■ THE REQUEST ■
Please reproduce word for word the part of the Iowa essay below that runs between "But I’ve always" and "the jobs are.", inclusive.

We hear so much about presidential candidates–and so little about life in the states that elect them. In “Beyond the Circus,” writers take us off the trail and give us glimpses of politically important places. Today, Iowa.
Hello. My name is Jennifer Wilson. If we were doing this in person, I’d give you a firm handshake and make eye contact. I was brought up in Colfax, Iowa, and my father taught me that this is the proper way to greet people. I have found that he was correct.
I’ve tried living in different places: New York City, Minneapolis, a little village in England while I studied literature in college. I once drove around the U.S. and some of Canada for a year, just to see. Most recently, I lived with my family in a teeny mountain village in Croatia where my great-grandparents came from–the setting for my new book, Running Away to Home, in which my husband Jim and I sold all our stuff and returned to the Old Country with our two little kids to find out what the ancestors could teach us about family and survival in tough times.
But I’ve always returned to Iowa. I am a full-time writer, a family woman, a decent neighbor, a city dweller, and the owner of urban chickens. I come from farmers and coal miners, but it’s tough to live rural in Iowa. The cities are where the jobs are.
I occasionally fish, but the lakes here are often dirty–mostly from farming runoff. Farming is the industry that put Iowa on the map, but few of us do it anymore. It’s a corporate thing now, and most of the operations are huge. Their water-polluting runoff could be remedied if there were more funding for cleanup through the state Department of Natural Resources, but that money has dwindled by more than 25 percent in the past few years, and it wasn’t much to start with. Like most Iowans, I believe this is unwise. We voted last year that any increase in sales tax should be used in part to nurture the land. More Iowans voted for that than for the governor, Terry Branstad, a Republican. He was voted into office largely because people didn’t believe the previous governor, Chet Culver, a Democrat, was doing much of anything. Iowans like action and hard work.
I do not hunt, but I am happy to eat pheasant or deer that family or friends have shot. Not that they’re necessarily shooting anything: a hunter told me recently that if he saw a pheasant now, he’d feel bad shooting it, as it would reduce his county’s pheasant population by 10 percent. He was exaggerating, but you get the idea. Our development is sprawling across the countryside, leaving less and less habitat. That means fewer pheasants.

■ PROVIDED MATERIAL ■
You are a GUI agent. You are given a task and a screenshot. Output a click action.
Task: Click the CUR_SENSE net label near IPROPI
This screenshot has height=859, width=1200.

■ RESULT OF THIS EXERCISE ■
But I’ve always returned to Iowa. I am a full-time writer, a family woman, a decent neighbor, a city dweller, and the owner of urban chickens. I come from farmers and coal miners, but it’s tough to live rural in Iowa. The cities are where the jobs are.